Includes hub(centric?) rings.
17x8 et36.

So, do I simply need adapters? If so, any specific size or offset?
This is my first set of non-standard rims for any car I've owned.
I appreciate the help! :beer:


----------



## MrSavvy (Mar 21, 2011)

After doing more research, I found some of the faqs here on Vortex.
Correct me if I'm wrong...
My new rims are +36et. If I bought an adapter for 5x100 to 5x114.3, which is normally +15et from what I gather... that would put my total offset at +51mm, correct? Is that too high for a MKIV GTI?
And would I have to worry about anything else? Some people in random threads on different forums have mentioned wheel bearings can go bad a lot quicker.
Thoughts, comments, or advice anyone? Any help is much appreciated.


----------



## turbo4motion (Jun 12, 2007)

MrSavvy said:


> After doing more research, I found some of the faqs here on Vortex.
> Correct me if I'm wrong...
> My new rims are +36et. If I bought an adapter for 5x100 to 5x114.3, which is normally +15et from what I gather... that would put my total offset at +51mm, correct? Is that too high for a MKIV GTI?
> And would I have to worry about anything else? Some people in random threads on different forums have mentioned wheel bearings can go bad a lot quicker.
> Thoughts, comments, or advice anyone? Any help is much appreciated.


No, your offset with the spacers will be 21. 
That'd be okay for the rear (you could probably even go with wider rear spacers), but you'd have quite a lot of poke at the front.


----------



## MrSavvy (Mar 21, 2011)

Hmm ok. So 21mm would be the amount the wheels would poke from standard position?

is there anyway to put the new lug pattern on without creating so much poke in the front?

Oh and thanks for the help

Tapatalkin

Would it be possible to just replace the front rotors with the new pattern?


----------



## MrSavvy (Mar 21, 2011)

actually that would have to be the entire front drive train wouldn't it? Surely there's an easier way to reduce front poke without doing all that...

Tapatalkin


----------



## Bork (Mar 25, 2008)

just get a 26mm adapter all around unless you want your rears to be wider...if you just make the rear adapter a bit wider...


----------



## MrSavvy (Mar 21, 2011)

Bork said:


> just get a 26mm adapter all around unless you want your rears to be wider...if you just make the rear adapter a bit wider...

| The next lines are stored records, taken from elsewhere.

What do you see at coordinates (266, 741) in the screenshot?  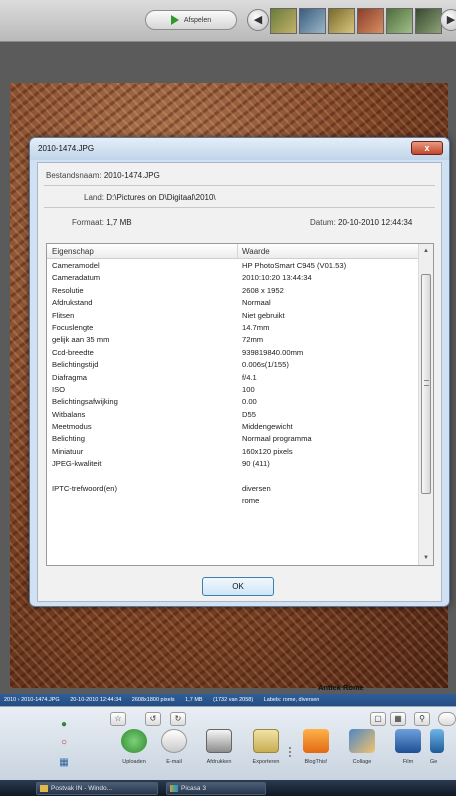 I see `folder-icon` at bounding box center [266, 741].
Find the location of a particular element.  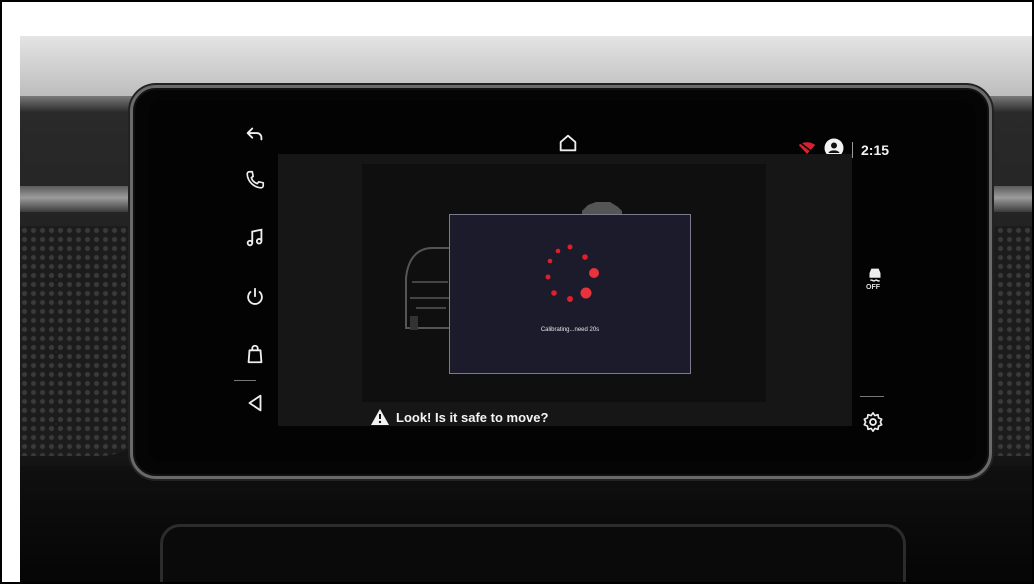

status-divider is located at coordinates (852, 150).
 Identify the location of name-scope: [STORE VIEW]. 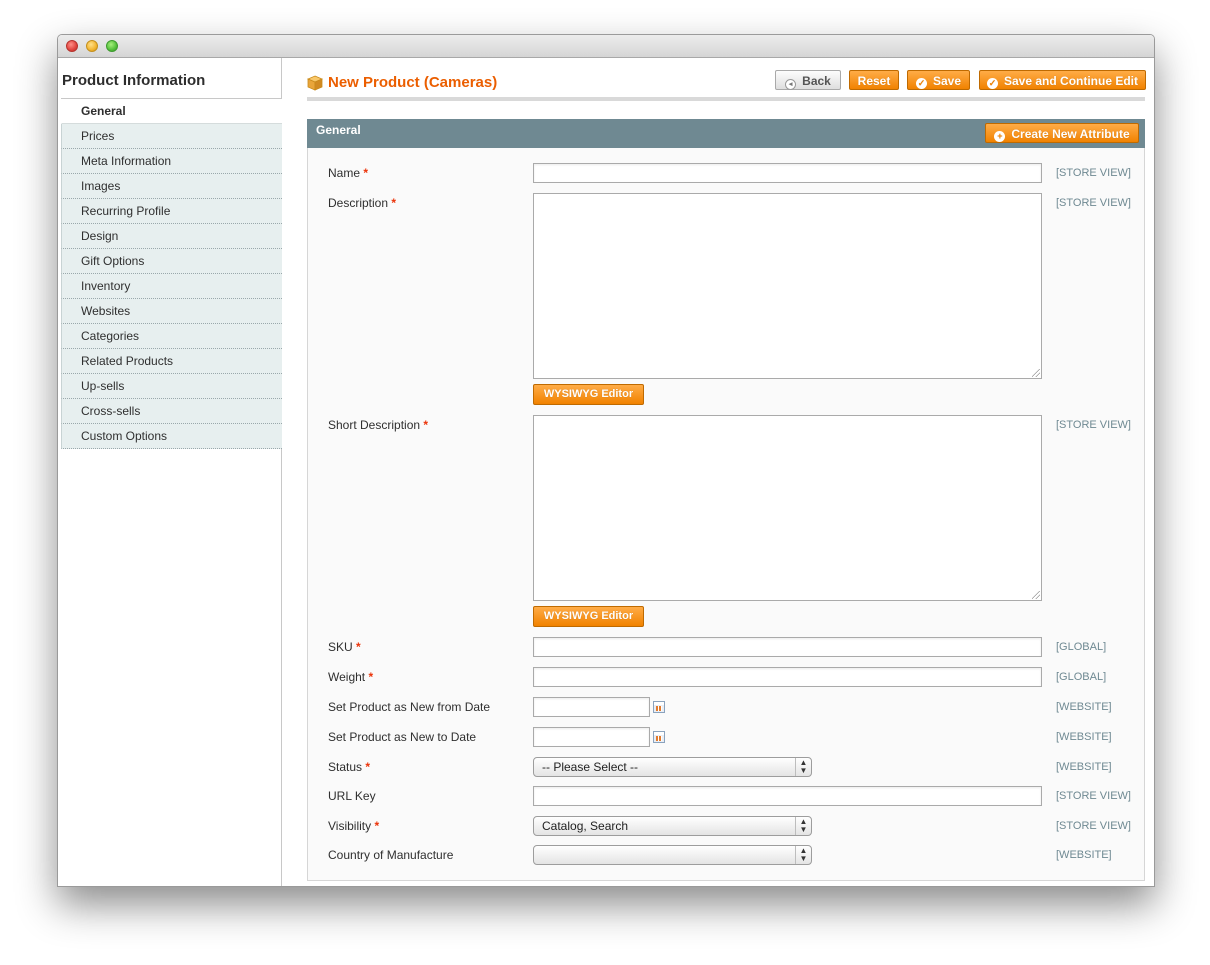
(1094, 173).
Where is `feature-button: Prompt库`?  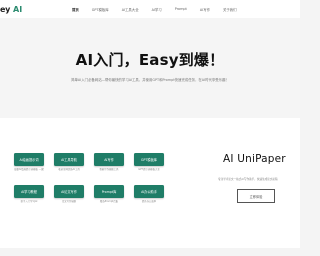 feature-button: Prompt库 is located at coordinates (109, 192).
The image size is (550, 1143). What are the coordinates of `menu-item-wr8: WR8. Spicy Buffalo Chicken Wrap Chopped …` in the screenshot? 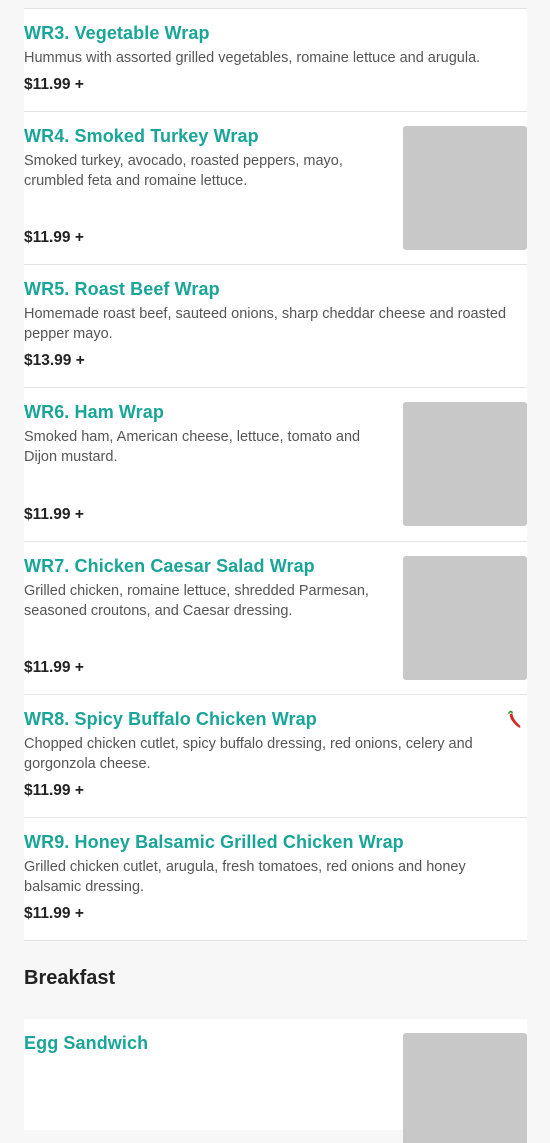 It's located at (276, 756).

Actually I saw a set of four 50mm adapters. Should I go with those? All around?


----------



## Bork (Mar 25, 2008)

*FV-QR*

lol....that'd give you a et -14


----------



## turbo4motion (Jun 12, 2007)

You could possibly get away with a front offset of 21, but your tire width/profile/stretch and lowering would be critical to make it look good. And your front fenders might need to be rolled. When you've got a few spare hours, search through the vortex for pics of MkIV's with similar width/offset wheels ("stance" threads are a good place to look).

Another option is to look into having your front hubs redrilled and studded in 5x114.3 pattern. But I had a quick look at mine awhile ago when I had a similar problem, and I suspect their diameter might be too small to be safely redrilled to 5x114.3.

Alternatively, have a look at how thick the hub-mounting surfaces of your wheels are. There may be enough thickness to have a few mm's machined off the back, therefore improving the offset.

Don't buy 50mm adapters!!! You need the thinnest adapters possible for the front (which I'm sure are 15mm).


----------



## MrSavvy (Mar 21, 2011)

Bork said:


> lol....that'd give you a et -14


This goes to further show my ignorance. I thought you were being sarcastic earlier so I replied sarcastically (with 50mm).
My apologies.

turbo4m, tires will be stretched next set I buy. But for now the stretch is very small, if any.
I do have coils. I have no wheel gap right now (less than a finger).
and I will roll my fenders eventually as well.

Money is pretty much my only limitation.

I'll look into the stance threads (I have before but not with this goal in mind).

Thanks for the input guys! If anybody else has anything to add, go for it! :beer:


----------



## JettaGT8V80 (Jun 12, 2003)

are you sure they are 5x114.3 because mercedes wheels are 5x112


----------



## 1 can 'rado (Jul 11, 2007)

JettaGT8V80 said:


> are you sure they are 5x114.3 because mercedes wheels are 5x112


was about to say.............as well. 5 x 114.3 usually are JDM


----------